§ **WHAT TO WORK ON**
In the forum thread about egg collection, how many eggs did the clinic get during Michelle75's procedure?

I'm so pleased for you, EC on Friday, how exciting! I'm not surprised that you cried when they told you, it must have been such a relief. I expect I'll be the same...

I'll let you know how my scan goes on Friday. I'm hoping that the follicles will be ready for EC on Monday, have had terrible pains today (like period pain) so feeling a bit fed up! 

I'll be thinking of you on Friday, you'll have to let me know how it goes and what to expect! Lets keep the positive thoughts going for the next few weeks, I'm glad our timing is almost the same  

Best of luck for Friday, only a few more steps to go now x


----------



## PugQueen28 (Oct 16, 2012)

Hi OlgaMef

Thank you so much for your kind words! I hope all is well with you. You're right, I feel like each step of the process is hurdle to get over, and we are getting closer to the goal! 

I'm hoping that there will be some good news for all of us really soon x


----------



## Michelle75 (Nov 16, 2012)

Thanks for your words of support too Olga Mef.


----------



## Michelle75 (Nov 16, 2012)

Hi PugQueen28

I had some pains as my follicles grew.  I thought of them as growing pains so all positive - you want them to grow!  Don't get fed up ;-)

Had my Ovitrelle injection last night as well as my last sniff drug.  Feels weird (but nice) to be drug free today.  No clock watching for drugs today !

My EC is at scheduled for 10.30am tomorrow.  "Eggciting" - pardon the pun!!

Catch up with you after tomorrow xx


----------



## PugQueen28 (Oct 16, 2012)

Hi Carol

You must be so excited! I'll be at the clinic at 10.30 tomorrow morning so I'll be thinking of you! I know I've said it before but I hope it all goes well! 

I'm looking forward to being drug free, it must feel strange after sniffing and injecting for weeks! The pains are getting worse so I'm hoping for nice big follicles tomorrow!

Take care, speak soon!

Ruth
X


----------



## Michelle75 (Nov 16, 2012)

Hi Ruth (that's much better than PugQueen)

Well I was very nervous but all went well.  The clinics' schedule was running early so I was in, sedated and back out recovering in seemingly no time.  The whole process was not half as bad as I imagined it would be and I haven't had any real pain afterwards either (touch wood)!!  They got 8 eggs and my DH had to produce a sample too which seemed be OK as we did have some frozen back up but they said that they won't have to use them.  

So now we await a phone call tomorrow for them to tell us if any have fertilized and if so when the egg transfer will be.

§ **SUPPLIED ENTRIES**

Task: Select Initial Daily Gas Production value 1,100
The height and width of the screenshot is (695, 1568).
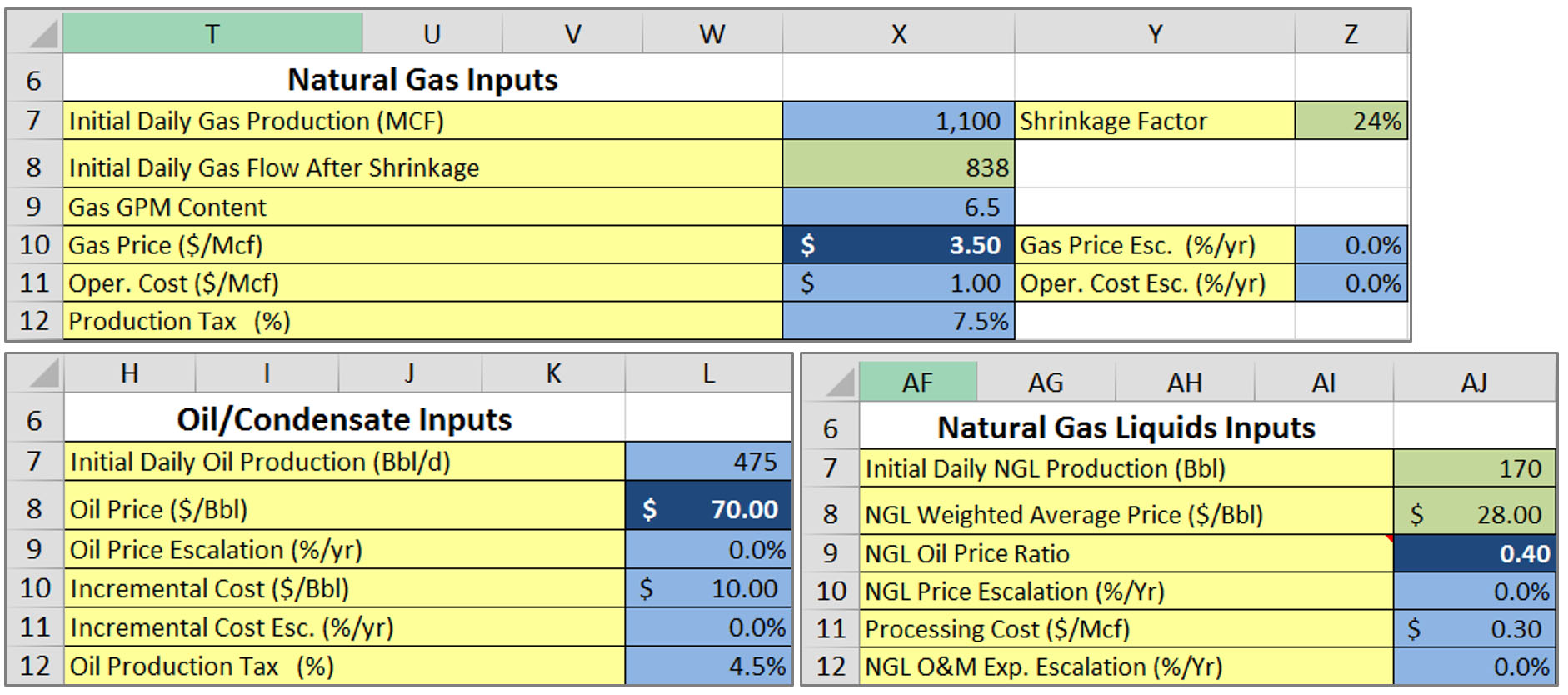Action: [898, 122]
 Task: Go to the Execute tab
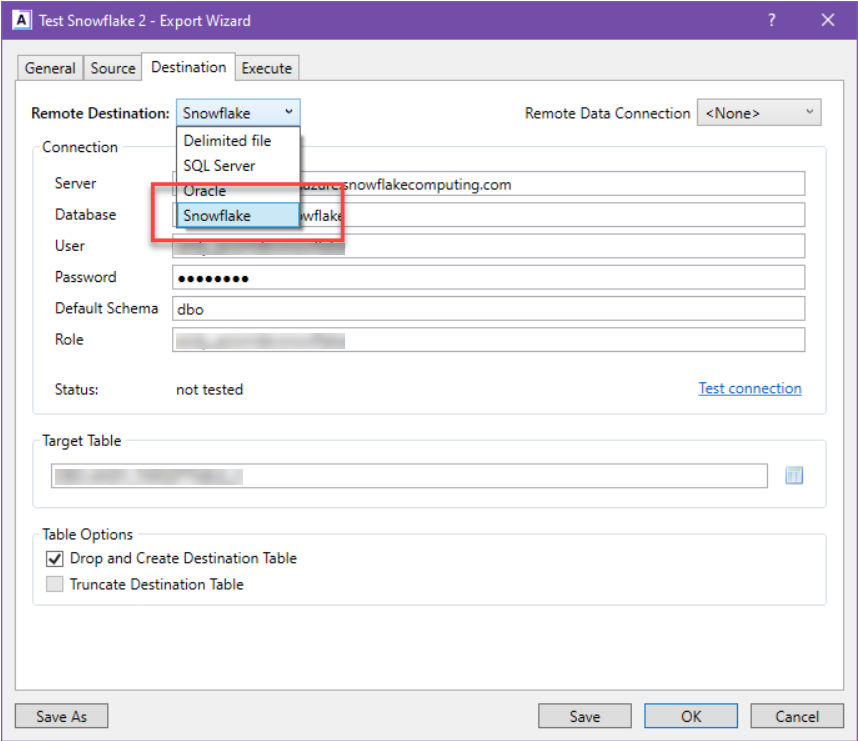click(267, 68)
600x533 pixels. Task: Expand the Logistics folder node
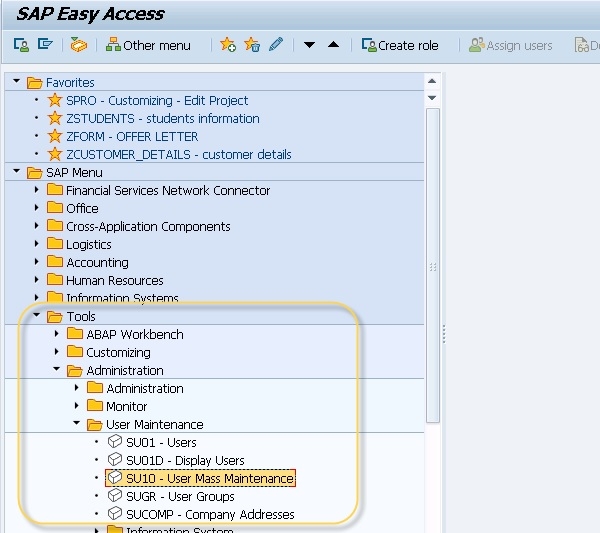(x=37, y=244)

§ **RESULT BELOW**
8 eggs.